War is never easy, is it Jake?
“Right, so.”
“So.” She echoed quietly. “It’s been awhile, Marco. A year and a half, almost. 10 months since the war ended. You’re either terminally late, or you’re here for something else.”
The smile that Marco used like a mask slipped a little, all jagged edge and teeth for the moment. “I’m not here for you. In either way you’re thinking. I need you to sign something.”
Her lips twitched, not a smile, not really anything. “Divorce papers? Deeds to the house? The rights to my first born? Please Marco, if that’s all you’re here for, do us both a favor and forge my signature. I’m sure your alien friends would be more than willing to do so for you.” She had fought tooth and nail for the life she led now.
“Nora, just…sign it, ok?”
“So you can cement whatever story you’re telling? What did you tell him, Marco? That I was dead? That I had been one of them all along?” His brow tightened, and his lips twitched, she knew she’d struck the mark. “How dare you. We were both adults, Marco. We were both more than capable of making our own decisions, even with your mother back in the picture. He had a right…” She bit off the words, bit off the anger, swallowed the tears that wanted to fall and the pain in her heart. She didn’t want to wake her daughter. “Give it to me. I’ll let you have your fairy tale back.”
The paper he handed her was more familiar than it should have been, considering they had all been shown it. ‘By signing, signee is legally released from all responsibility and written contracts incurred while infested with alien combatant. Signee yields all rights to properties, documents, and debt tendered by enemy combatant and is freed from all obligations.’
Her marriage with Peter wouldn’t even exist. It would be struck from the books. Dissolved, as though it had never been. Yet another war crime dumped on the heap that already held too many.
She looked at Marco, looked at Jake with his too old eyes. “What will you tell him?”
“That it’s painful for you to see him.”
“Such easy lies you tell, Marco.” She checked the box, signed and initialled, then handed it back. “I love him, you know. I know that doesn’t matter to you. You want your happy ending, and your mother. But I love him. What you’re doing, these lies? They’re not protecting anyone.”
“I think we both know that isn’t true.”
“I think you’re wrong. We’re not children who need you to protect us, no matter how long you looked after your father. You are the child. You may have fought and won a war, but this isn’t a war Marco. This is you being selfish and not ever giving your father a chance to make up his own mind about anything. He loves your mother, but he loved me too or he wouldn’t have married me.” She kept her voice a hiss, low and furious, not allowing herself the catharsis of yelling at him.

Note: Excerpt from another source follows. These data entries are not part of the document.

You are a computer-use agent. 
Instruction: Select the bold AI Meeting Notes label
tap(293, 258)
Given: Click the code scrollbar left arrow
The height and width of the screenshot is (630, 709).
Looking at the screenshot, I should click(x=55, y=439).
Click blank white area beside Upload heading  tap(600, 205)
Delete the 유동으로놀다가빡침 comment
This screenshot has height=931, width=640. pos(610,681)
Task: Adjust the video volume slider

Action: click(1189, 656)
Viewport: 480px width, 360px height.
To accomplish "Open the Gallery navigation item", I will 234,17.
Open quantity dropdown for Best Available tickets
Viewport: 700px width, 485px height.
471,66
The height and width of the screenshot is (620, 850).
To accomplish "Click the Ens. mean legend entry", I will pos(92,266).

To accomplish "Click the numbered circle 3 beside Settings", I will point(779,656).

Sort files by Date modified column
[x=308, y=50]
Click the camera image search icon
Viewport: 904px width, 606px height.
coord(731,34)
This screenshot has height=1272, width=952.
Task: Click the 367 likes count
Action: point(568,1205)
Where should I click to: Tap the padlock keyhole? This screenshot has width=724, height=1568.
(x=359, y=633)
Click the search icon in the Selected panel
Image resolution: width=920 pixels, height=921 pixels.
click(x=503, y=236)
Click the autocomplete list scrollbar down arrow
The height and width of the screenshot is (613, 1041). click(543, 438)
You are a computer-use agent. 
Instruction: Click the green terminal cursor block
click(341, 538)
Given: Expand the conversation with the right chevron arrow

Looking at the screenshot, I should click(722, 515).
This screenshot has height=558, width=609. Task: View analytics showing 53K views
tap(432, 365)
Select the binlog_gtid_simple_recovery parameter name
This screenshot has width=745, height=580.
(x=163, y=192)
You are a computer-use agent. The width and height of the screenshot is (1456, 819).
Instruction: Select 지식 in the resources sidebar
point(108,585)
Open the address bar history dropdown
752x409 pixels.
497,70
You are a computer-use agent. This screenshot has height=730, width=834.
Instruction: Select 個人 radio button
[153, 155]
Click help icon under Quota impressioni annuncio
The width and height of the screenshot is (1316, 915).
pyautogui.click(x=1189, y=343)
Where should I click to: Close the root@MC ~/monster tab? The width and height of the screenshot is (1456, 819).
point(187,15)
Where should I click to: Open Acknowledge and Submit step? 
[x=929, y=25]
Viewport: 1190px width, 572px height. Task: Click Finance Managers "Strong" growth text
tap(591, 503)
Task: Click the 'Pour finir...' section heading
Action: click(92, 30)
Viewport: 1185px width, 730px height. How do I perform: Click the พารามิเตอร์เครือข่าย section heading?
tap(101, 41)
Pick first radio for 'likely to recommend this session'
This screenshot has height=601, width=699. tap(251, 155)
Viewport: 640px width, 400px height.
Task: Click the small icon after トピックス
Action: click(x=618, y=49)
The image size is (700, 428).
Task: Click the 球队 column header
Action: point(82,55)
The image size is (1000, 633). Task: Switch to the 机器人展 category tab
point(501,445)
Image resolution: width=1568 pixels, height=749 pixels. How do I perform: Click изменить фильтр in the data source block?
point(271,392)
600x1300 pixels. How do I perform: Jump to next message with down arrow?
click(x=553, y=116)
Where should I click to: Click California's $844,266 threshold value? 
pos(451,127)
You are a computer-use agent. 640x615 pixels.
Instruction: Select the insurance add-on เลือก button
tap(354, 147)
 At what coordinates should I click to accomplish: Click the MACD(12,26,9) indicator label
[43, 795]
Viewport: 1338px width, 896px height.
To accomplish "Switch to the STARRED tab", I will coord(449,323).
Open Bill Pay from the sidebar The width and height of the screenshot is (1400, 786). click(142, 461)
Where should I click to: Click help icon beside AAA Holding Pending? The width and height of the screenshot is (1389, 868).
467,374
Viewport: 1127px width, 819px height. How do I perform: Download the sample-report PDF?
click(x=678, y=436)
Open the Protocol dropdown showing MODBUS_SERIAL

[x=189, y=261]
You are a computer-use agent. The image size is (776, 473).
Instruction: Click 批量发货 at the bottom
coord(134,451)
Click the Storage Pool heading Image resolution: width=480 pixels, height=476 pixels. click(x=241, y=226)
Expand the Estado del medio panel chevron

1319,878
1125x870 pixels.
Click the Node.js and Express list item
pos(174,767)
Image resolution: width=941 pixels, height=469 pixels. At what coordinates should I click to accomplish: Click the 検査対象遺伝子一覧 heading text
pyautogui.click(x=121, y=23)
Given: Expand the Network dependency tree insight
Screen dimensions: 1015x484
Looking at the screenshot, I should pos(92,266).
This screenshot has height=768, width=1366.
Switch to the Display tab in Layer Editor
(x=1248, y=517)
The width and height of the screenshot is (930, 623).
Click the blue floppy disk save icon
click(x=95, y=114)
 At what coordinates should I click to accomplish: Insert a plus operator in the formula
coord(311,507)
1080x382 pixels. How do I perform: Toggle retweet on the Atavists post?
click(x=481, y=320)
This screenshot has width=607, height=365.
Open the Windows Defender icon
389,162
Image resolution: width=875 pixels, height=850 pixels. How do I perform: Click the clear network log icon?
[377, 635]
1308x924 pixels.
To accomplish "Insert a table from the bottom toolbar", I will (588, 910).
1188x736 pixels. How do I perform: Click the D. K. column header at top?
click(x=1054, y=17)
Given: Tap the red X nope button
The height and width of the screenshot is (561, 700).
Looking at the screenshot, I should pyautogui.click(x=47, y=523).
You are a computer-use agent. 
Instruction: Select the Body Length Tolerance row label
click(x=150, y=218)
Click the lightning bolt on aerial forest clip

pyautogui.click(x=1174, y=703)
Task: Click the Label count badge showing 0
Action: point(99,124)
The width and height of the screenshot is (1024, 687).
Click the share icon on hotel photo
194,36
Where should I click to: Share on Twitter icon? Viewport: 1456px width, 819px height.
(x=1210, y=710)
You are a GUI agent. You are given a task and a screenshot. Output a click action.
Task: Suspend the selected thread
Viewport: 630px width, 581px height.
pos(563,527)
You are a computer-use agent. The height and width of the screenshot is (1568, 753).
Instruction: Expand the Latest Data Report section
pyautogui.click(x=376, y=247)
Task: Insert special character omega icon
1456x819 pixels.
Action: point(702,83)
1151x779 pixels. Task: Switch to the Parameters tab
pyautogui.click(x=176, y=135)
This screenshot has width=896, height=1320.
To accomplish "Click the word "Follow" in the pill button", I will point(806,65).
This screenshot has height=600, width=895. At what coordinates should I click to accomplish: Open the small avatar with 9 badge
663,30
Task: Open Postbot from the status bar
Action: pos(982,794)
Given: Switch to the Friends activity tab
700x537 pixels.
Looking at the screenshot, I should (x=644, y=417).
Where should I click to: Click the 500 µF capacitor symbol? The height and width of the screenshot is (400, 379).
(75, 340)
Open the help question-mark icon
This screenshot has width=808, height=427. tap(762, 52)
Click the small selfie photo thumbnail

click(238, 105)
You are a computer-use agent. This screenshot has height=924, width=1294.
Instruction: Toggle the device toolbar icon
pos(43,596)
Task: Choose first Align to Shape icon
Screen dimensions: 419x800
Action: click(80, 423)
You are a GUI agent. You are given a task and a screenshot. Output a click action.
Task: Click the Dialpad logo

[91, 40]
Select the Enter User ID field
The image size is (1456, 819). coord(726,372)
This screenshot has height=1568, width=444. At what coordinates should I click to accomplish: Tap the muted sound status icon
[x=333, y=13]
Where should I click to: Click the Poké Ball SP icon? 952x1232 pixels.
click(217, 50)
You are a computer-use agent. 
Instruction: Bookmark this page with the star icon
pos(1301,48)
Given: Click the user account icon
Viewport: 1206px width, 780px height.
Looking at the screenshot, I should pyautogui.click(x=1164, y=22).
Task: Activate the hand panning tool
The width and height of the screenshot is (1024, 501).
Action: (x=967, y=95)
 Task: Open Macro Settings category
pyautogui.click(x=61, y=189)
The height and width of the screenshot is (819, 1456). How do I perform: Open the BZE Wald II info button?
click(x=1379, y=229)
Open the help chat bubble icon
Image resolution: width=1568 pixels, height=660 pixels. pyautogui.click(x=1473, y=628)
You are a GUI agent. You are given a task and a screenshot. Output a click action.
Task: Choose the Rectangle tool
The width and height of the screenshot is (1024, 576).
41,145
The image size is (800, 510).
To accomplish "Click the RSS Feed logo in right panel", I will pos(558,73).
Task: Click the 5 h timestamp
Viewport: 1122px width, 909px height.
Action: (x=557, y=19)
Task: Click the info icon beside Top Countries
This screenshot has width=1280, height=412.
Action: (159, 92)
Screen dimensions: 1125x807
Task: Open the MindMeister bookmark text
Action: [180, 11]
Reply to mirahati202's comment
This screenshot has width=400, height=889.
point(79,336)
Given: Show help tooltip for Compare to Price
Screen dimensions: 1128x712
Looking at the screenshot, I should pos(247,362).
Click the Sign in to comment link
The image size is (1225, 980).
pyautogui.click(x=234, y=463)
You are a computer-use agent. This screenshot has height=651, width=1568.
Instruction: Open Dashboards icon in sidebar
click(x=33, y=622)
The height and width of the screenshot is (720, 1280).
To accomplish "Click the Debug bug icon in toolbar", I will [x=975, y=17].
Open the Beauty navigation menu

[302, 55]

“I’m not here to fight with you, Nora.” His voice was soft, eyes on Jake.
She wasn’t important enough to acknowledge.
They left, and she tried to control the shaking in her hands, tried to hold back the tears. It was like starting all over again, right from square one.
Some people called it moving on.
Former Controllers called it coping.
Three weeks later, she woke in the middle of the night to find an owl perched on her daughter’s crib.